- [The task]:
An exact copy of every record below is needed, with all pictures removed.

- [Data under study]:
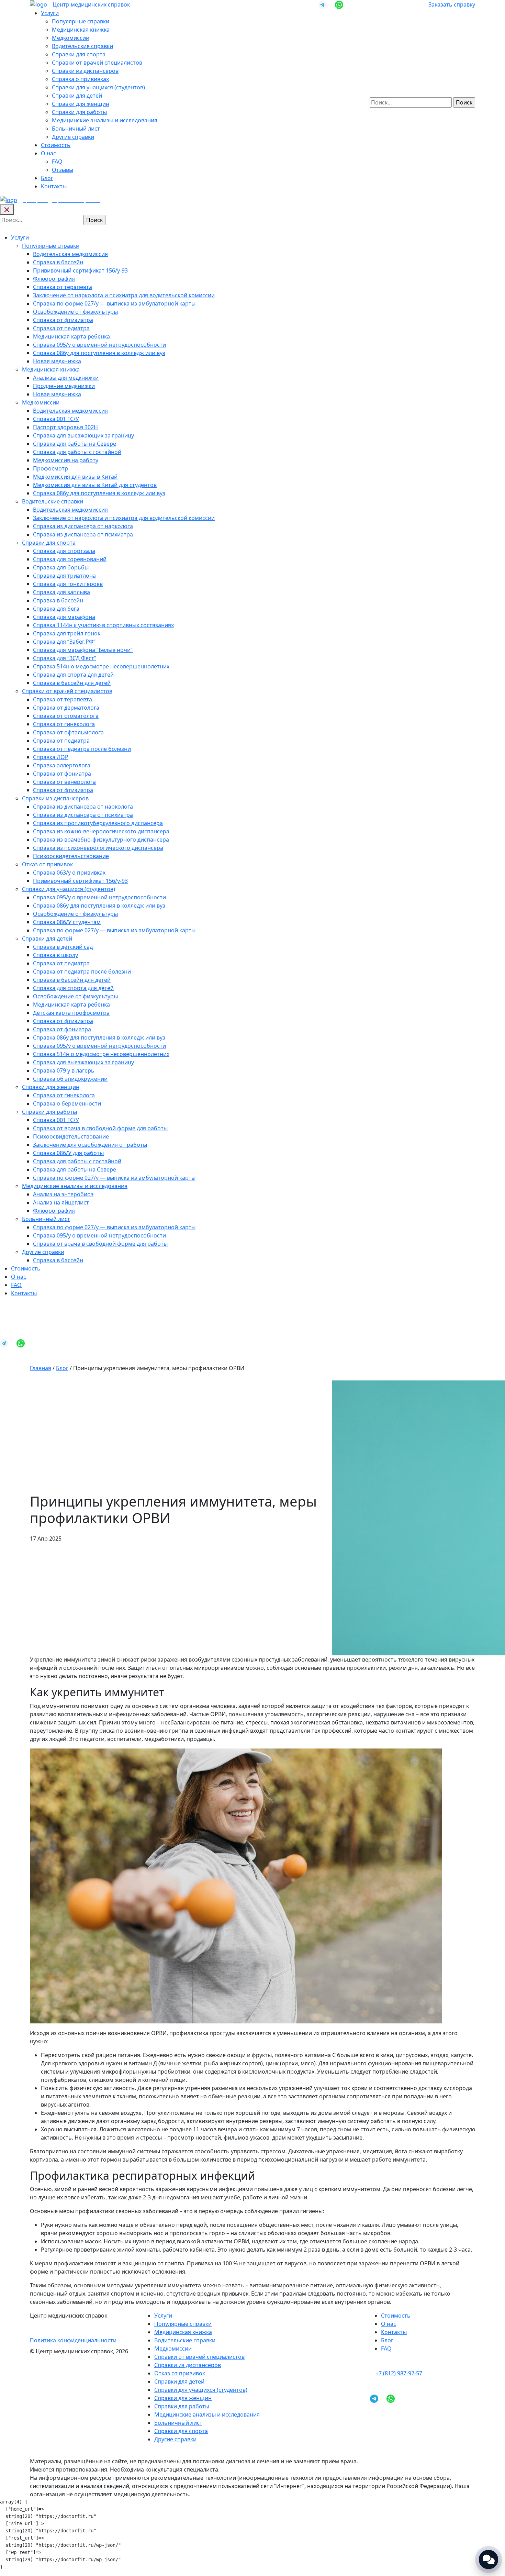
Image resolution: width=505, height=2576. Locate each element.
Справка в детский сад (63, 947)
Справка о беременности (67, 1103)
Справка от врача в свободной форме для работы (100, 1128)
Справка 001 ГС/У (56, 419)
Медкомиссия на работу (65, 460)
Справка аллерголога (61, 765)
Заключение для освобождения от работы (90, 1144)
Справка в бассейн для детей (72, 683)
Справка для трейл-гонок (66, 633)
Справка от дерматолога (66, 707)
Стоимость (55, 145)
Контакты (54, 186)
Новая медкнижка (57, 361)
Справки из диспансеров (85, 71)
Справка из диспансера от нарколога (83, 526)
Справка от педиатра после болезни (82, 749)
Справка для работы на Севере (74, 443)
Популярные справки (80, 21)
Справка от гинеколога (64, 724)
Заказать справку (451, 4)
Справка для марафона (64, 617)
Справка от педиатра (61, 328)
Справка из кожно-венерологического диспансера (101, 831)
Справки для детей (77, 95)
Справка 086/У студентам (67, 922)
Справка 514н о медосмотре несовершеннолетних (101, 666)
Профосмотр (50, 468)
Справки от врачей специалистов (97, 62)
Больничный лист (76, 128)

- [Output for this exercise]:
Image resolution: width=505, height=2576. Locate each element.
Справка в детский сад (63, 947)
Справка о беременности (67, 1103)
Справка от врача в свободной форме для работы (100, 1128)
Справка 001 ГС/У (56, 419)
Медкомиссия на работу (65, 460)
Справка аллерголога (61, 765)
Заключение для освобождения от работы (90, 1144)
Справка в бассейн для детей (72, 683)
Справка для трейл-гонок (66, 633)
Справка от дерматолога (66, 707)
Стоимость (55, 145)
Контакты (54, 186)
Новая медкнижка (57, 361)
Справки из диспансеров (85, 71)
Справка из диспансера от нарколога (83, 526)
Справка от педиатра после болезни (82, 749)
Справка для работы на Севере (74, 443)
Популярные справки (80, 21)
Справка от гинеколога (64, 724)
Заказать справку (451, 4)
Справка для марафона (64, 617)
Справка от педиатра (61, 328)
Справка из кожно-венерологического диспансера (101, 831)
Справки для детей (77, 95)
Справка 086/У студентам (67, 922)
Справка 514н о медосмотре несовершеннолетних (101, 666)
Профосмотр (50, 468)
Справки от врачей специалистов (97, 62)
Больничный лист (76, 128)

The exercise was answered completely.